> [DIRECTIONS FOR THIS TASK]: Return the data that follows exactly. Include every line.

> [RAW DATA]:

*****

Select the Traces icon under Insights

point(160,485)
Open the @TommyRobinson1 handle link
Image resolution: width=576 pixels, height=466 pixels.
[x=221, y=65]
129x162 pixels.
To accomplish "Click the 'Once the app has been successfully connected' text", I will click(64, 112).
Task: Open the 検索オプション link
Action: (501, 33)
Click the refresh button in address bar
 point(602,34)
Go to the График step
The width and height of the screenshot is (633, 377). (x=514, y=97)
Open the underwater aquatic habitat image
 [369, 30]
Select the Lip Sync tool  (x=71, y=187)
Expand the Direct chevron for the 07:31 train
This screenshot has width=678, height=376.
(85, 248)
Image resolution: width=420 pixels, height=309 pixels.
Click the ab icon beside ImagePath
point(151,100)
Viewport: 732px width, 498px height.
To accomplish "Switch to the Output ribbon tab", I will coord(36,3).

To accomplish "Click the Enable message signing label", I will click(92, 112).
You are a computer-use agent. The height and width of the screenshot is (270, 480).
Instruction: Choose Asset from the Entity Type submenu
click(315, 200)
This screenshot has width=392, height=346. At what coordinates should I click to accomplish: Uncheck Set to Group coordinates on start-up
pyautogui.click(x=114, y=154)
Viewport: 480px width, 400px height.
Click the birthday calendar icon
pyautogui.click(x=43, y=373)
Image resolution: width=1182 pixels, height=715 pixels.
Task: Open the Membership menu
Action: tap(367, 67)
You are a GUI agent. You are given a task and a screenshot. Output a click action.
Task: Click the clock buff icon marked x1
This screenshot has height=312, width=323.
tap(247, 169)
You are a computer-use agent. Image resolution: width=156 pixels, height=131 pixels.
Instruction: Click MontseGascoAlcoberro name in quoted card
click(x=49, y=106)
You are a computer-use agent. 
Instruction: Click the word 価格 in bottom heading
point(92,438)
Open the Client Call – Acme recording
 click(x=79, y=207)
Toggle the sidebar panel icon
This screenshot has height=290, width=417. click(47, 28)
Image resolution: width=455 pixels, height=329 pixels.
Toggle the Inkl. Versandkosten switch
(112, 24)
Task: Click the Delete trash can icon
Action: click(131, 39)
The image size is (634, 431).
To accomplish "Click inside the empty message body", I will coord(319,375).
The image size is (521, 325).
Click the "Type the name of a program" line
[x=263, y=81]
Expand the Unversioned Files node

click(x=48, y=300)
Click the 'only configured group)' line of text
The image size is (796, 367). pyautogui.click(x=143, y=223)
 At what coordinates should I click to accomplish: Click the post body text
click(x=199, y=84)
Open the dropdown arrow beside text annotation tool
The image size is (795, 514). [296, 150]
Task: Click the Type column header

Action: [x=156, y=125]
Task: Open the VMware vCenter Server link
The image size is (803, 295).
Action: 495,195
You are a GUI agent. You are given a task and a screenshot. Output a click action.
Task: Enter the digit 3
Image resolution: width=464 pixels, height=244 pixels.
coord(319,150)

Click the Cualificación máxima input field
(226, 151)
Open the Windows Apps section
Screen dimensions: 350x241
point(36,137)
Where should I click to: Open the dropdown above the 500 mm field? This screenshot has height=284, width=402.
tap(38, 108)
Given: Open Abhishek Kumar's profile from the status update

*****

> [RESPONSE]:
Select the Traces icon under Insights

point(160,485)
Open the @TommyRobinson1 handle link
Image resolution: width=576 pixels, height=466 pixels.
[x=221, y=65]
129x162 pixels.
To accomplish "Click the 'Once the app has been successfully connected' text", I will click(64, 112).
Task: Open the 検索オプション link
Action: (501, 33)
Click the refresh button in address bar
 point(602,34)
Go to the График step
The width and height of the screenshot is (633, 377). (x=514, y=97)
Open the underwater aquatic habitat image
 [369, 30]
Select the Lip Sync tool  (x=71, y=187)
Expand the Direct chevron for the 07:31 train
This screenshot has width=678, height=376.
(85, 248)
Image resolution: width=420 pixels, height=309 pixels.
Click the ab icon beside ImagePath
point(151,100)
Viewport: 732px width, 498px height.
To accomplish "Switch to the Output ribbon tab", I will coord(36,3).

To accomplish "Click the Enable message signing label", I will click(92, 112).
You are a computer-use agent. The height and width of the screenshot is (270, 480).
Instruction: Choose Asset from the Entity Type submenu
click(315, 200)
This screenshot has width=392, height=346. At what coordinates should I click to accomplish: Uncheck Set to Group coordinates on start-up
pyautogui.click(x=114, y=154)
Viewport: 480px width, 400px height.
Click the birthday calendar icon
pyautogui.click(x=43, y=373)
Image resolution: width=1182 pixels, height=715 pixels.
Task: Open the Membership menu
Action: tap(367, 67)
You are a GUI agent. You are given a task and a screenshot. Output a click action.
Task: Click the clock buff icon marked x1
This screenshot has height=312, width=323.
tap(247, 169)
You are a computer-use agent. Image resolution: width=156 pixels, height=131 pixels.
Instruction: Click MontseGascoAlcoberro name in quoted card
click(x=49, y=106)
You are a computer-use agent. 
Instruction: Click the word 価格 in bottom heading
point(92,438)
Open the Client Call – Acme recording
 click(x=79, y=207)
Toggle the sidebar panel icon
This screenshot has height=290, width=417. click(47, 28)
Image resolution: width=455 pixels, height=329 pixels.
Toggle the Inkl. Versandkosten switch
(112, 24)
Task: Click the Delete trash can icon
Action: click(131, 39)
The image size is (634, 431).
To accomplish "Click inside the empty message body", I will coord(319,375).
The image size is (521, 325).
Click the "Type the name of a program" line
[x=263, y=81]
Expand the Unversioned Files node

click(x=48, y=300)
Click the 'only configured group)' line of text
The image size is (796, 367). pyautogui.click(x=143, y=223)
 At what coordinates should I click to accomplish: Click the post body text
click(x=199, y=84)
Open the dropdown arrow beside text annotation tool
The image size is (795, 514). [296, 150]
Task: Click the Type column header

Action: [x=156, y=125]
Task: Open the VMware vCenter Server link
The image size is (803, 295).
Action: 495,195
You are a GUI agent. You are given a task and a screenshot. Output a click action.
Task: Enter the digit 3
Image resolution: width=464 pixels, height=244 pixels.
coord(319,150)

Click the Cualificación máxima input field
(226, 151)
Open the Windows Apps section
Screen dimensions: 350x241
point(36,137)
Where should I click to: Open the dropdown above the 500 mm field? This screenshot has height=284, width=402.
tap(38, 108)
Given: Open Abhishek Kumar's profile from the status update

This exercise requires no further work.